What is being asked: Could you find every line in the records below that contains the word "Shredstar" and copy it?

(Extracted data entries)
--- START ---
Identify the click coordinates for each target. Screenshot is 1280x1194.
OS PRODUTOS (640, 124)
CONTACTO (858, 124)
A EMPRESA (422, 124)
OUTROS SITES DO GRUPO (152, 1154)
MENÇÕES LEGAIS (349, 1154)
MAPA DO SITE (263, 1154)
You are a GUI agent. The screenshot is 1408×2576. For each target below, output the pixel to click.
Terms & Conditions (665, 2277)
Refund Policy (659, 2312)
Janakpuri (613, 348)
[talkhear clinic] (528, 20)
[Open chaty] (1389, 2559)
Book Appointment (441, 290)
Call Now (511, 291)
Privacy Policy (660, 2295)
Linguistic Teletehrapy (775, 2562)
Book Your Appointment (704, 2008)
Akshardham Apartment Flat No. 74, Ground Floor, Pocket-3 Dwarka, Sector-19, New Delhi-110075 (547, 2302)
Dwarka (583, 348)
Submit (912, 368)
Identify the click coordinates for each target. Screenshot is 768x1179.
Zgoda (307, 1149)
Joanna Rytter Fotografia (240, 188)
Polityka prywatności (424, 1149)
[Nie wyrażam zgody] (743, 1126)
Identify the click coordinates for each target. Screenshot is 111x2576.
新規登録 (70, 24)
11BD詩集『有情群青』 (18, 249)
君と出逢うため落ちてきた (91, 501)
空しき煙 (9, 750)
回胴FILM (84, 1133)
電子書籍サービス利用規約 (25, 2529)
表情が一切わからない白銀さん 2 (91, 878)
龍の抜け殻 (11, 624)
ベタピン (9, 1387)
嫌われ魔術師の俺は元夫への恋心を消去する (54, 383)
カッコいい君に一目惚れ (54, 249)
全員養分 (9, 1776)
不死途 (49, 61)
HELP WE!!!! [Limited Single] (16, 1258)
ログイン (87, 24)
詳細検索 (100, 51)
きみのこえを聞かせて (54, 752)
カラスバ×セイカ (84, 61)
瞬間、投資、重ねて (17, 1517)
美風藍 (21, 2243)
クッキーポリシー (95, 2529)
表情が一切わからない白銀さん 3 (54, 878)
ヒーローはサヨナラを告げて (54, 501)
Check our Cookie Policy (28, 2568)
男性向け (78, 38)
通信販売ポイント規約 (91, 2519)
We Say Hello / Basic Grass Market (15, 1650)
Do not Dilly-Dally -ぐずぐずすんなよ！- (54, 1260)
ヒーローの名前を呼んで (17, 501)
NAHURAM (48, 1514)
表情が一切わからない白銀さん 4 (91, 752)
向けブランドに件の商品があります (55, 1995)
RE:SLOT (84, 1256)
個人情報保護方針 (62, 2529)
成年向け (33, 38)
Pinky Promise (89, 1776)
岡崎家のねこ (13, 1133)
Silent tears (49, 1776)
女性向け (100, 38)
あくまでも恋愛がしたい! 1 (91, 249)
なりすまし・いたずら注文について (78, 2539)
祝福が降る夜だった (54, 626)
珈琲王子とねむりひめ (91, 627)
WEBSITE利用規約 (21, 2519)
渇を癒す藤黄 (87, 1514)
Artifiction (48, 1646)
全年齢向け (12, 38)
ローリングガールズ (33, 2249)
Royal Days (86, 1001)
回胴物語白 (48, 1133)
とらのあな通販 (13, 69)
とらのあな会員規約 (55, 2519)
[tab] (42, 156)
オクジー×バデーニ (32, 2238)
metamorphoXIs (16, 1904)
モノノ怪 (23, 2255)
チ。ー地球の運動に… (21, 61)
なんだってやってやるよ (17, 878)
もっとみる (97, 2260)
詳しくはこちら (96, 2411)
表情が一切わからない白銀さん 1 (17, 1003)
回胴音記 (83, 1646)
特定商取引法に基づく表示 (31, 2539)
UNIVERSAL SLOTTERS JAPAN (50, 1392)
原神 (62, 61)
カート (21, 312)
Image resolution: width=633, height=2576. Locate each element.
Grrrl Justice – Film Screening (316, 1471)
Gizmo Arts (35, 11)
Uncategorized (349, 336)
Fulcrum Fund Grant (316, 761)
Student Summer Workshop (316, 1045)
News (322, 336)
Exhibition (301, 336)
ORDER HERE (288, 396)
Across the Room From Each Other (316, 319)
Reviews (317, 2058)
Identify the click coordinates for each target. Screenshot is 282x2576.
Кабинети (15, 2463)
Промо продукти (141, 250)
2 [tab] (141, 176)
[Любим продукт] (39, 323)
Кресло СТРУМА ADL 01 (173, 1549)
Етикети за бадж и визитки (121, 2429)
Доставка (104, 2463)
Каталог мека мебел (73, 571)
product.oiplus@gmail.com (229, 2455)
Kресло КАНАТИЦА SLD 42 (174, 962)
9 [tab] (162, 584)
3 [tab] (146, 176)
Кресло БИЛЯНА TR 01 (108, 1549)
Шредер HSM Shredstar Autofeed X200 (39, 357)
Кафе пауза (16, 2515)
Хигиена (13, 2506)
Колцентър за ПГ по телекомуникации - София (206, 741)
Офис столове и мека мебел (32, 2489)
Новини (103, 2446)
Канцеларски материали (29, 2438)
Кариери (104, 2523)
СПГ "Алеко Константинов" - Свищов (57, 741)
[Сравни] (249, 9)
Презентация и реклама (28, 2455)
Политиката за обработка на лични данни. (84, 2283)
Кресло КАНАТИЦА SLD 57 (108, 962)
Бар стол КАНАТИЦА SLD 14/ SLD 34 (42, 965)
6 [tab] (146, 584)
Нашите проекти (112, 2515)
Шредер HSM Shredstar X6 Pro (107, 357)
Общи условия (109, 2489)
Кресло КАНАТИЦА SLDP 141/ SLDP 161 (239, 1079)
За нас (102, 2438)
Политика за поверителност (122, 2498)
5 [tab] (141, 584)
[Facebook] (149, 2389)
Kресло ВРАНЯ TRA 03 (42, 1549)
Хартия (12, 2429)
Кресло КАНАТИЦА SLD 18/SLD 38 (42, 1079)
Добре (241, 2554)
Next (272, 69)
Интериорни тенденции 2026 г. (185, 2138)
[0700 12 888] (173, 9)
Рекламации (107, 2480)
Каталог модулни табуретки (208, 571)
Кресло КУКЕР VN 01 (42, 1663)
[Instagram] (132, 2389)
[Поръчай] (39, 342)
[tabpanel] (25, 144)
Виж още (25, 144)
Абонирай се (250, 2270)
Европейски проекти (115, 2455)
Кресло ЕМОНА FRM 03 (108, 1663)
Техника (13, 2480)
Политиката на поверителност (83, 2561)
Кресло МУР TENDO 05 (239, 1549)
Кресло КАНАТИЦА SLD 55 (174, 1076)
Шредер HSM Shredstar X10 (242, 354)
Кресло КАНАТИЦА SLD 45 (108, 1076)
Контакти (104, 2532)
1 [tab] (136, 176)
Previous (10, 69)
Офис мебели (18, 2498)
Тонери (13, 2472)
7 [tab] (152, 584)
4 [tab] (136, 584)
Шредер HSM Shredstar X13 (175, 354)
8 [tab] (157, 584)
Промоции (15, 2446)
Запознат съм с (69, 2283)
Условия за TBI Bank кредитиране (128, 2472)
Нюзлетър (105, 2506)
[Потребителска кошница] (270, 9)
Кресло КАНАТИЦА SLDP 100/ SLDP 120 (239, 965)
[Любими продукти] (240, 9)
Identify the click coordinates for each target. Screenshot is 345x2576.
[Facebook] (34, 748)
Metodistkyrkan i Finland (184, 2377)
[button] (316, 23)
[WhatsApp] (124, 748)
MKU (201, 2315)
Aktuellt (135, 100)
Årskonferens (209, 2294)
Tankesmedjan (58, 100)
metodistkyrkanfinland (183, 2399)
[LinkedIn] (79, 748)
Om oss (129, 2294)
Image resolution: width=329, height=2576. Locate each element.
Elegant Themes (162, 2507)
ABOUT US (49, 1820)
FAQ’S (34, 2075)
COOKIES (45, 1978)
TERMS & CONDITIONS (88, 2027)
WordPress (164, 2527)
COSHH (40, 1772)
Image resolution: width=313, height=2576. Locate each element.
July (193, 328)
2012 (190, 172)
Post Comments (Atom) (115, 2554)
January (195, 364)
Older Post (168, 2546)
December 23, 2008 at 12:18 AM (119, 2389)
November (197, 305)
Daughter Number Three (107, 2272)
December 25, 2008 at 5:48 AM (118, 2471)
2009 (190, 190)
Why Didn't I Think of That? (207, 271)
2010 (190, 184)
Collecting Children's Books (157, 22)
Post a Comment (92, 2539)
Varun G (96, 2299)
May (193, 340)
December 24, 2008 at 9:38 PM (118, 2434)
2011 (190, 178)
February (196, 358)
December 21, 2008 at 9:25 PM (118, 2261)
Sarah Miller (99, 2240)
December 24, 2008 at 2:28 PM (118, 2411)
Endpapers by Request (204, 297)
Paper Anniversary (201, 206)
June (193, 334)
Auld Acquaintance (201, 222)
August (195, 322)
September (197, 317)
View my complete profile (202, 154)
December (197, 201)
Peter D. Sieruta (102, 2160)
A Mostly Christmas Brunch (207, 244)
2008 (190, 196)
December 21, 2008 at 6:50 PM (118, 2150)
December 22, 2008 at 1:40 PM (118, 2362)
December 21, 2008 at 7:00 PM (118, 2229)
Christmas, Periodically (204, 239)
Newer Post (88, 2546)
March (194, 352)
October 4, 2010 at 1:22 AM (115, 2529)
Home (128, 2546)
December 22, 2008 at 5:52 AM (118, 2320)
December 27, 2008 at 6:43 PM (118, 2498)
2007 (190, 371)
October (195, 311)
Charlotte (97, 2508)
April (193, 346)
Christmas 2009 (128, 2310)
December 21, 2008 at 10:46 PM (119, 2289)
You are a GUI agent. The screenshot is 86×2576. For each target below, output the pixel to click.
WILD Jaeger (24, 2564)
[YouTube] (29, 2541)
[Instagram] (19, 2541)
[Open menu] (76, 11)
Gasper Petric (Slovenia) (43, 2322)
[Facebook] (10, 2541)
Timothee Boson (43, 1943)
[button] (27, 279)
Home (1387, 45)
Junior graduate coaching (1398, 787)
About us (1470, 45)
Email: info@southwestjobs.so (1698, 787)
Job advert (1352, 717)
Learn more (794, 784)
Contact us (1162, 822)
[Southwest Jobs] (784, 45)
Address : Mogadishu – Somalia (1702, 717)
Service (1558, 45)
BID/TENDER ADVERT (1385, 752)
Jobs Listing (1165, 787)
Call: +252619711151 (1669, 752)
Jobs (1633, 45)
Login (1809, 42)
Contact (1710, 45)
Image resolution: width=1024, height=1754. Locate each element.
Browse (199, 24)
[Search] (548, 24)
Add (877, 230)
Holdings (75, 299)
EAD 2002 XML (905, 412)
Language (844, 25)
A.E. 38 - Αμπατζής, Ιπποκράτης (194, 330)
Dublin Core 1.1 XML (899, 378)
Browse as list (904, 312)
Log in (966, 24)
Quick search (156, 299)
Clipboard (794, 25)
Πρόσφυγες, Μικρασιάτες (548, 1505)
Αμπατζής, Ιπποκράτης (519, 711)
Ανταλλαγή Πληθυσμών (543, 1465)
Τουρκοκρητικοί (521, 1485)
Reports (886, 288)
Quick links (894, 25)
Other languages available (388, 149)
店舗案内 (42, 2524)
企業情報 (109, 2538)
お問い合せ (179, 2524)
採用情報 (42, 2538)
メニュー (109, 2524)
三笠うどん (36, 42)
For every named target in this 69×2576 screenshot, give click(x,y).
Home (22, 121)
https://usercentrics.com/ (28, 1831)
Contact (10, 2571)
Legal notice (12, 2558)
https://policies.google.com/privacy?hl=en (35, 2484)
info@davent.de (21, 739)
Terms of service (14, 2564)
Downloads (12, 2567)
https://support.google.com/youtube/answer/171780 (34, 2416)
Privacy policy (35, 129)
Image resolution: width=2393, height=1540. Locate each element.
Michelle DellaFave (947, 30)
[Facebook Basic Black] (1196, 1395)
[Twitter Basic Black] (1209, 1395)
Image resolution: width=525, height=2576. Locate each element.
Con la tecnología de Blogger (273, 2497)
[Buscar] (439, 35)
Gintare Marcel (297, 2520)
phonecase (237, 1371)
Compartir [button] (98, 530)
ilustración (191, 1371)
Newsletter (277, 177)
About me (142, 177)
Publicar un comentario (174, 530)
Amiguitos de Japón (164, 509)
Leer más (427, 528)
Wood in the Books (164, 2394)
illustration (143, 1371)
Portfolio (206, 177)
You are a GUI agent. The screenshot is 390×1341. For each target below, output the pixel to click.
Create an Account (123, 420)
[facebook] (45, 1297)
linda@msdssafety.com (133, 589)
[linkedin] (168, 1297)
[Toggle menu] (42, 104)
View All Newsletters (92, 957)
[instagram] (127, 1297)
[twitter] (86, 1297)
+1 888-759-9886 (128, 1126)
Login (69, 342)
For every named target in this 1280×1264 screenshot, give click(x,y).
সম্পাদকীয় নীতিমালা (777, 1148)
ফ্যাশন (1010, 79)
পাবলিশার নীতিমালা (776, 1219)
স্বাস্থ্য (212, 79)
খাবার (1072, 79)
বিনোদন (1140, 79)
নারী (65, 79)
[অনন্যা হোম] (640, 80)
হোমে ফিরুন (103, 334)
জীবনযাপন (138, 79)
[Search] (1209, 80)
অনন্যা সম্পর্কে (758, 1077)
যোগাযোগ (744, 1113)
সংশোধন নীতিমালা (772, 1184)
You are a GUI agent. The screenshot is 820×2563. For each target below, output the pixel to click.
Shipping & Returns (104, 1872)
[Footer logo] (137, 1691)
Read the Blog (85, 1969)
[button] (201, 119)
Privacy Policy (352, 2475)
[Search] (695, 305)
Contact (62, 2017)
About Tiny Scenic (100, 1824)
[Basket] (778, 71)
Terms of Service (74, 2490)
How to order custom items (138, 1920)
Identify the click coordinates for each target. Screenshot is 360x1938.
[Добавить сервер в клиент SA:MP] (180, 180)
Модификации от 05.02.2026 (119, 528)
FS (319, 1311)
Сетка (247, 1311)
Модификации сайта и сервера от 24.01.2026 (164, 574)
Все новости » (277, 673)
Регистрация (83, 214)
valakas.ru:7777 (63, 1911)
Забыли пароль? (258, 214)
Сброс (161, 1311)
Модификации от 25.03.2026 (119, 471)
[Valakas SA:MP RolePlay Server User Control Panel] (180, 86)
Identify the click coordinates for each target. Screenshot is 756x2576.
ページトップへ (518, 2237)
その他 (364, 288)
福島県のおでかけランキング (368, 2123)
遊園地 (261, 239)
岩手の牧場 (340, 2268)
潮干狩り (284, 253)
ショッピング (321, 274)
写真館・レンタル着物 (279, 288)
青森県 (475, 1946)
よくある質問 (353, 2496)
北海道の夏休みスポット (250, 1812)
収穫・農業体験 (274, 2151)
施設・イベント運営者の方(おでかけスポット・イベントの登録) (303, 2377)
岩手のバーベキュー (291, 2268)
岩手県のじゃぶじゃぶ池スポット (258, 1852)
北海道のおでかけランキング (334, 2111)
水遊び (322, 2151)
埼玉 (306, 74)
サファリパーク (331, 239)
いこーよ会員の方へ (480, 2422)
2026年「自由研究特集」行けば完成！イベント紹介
--- END ---
Answer space:
Шредер HSM Shredstar Autofeed X200 (39, 357)
Шредер HSM Shredstar X6 Pro (107, 357)
Шредер HSM Shredstar X10 (242, 354)
Шредер HSM Shredstar X13 (175, 354)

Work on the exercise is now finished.